WORK INSTRUCTIONS = What is needed is an exact copy of the line that contains "The image size is (1389, 868)." and of all later lines to the end of the records below, with no other lines.

Stored items
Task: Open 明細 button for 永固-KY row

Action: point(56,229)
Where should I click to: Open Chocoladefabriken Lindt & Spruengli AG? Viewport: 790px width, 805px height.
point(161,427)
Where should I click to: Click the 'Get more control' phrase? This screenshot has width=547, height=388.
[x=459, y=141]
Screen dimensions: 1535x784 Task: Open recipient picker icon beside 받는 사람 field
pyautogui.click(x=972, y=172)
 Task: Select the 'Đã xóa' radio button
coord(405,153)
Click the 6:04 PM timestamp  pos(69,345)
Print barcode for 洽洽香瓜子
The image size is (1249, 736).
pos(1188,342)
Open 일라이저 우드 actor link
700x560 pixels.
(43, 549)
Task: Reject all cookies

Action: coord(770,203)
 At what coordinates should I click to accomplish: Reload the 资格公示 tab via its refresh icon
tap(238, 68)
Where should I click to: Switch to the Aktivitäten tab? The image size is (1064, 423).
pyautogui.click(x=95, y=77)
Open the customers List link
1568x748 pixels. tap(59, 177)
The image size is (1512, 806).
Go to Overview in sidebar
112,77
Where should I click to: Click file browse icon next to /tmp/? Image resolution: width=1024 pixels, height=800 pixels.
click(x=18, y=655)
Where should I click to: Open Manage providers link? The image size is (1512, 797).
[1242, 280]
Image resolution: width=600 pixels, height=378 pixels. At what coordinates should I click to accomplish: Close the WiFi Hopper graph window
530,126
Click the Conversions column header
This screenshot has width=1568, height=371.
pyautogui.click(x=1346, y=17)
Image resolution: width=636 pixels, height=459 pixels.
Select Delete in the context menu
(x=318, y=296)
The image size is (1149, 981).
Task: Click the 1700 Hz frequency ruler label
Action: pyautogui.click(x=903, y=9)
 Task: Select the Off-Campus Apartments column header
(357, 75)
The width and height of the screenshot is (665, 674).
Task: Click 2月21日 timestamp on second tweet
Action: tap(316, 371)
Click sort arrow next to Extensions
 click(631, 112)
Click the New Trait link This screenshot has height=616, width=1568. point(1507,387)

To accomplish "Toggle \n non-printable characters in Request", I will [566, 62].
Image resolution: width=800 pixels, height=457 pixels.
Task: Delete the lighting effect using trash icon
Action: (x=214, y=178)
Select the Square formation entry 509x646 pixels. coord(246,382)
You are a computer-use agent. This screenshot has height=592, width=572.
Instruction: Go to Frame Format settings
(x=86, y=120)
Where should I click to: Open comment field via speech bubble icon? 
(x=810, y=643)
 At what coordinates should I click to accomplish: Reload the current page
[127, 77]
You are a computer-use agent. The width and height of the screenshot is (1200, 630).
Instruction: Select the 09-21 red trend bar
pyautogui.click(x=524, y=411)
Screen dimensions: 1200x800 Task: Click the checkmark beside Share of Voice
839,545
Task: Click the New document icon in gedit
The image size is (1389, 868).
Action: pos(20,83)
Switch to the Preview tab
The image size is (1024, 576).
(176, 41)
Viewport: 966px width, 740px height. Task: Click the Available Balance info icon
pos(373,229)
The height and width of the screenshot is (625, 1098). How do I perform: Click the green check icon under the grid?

OUTPUT BELOW =
The image size is (1389, 868).
Action: pos(20,83)
Switch to the Preview tab
The image size is (1024, 576).
(176, 41)
Viewport: 966px width, 740px height. Task: Click the Available Balance info icon
pos(373,229)
The height and width of the screenshot is (625, 1098). How do I perform: Click the green check icon under the grid?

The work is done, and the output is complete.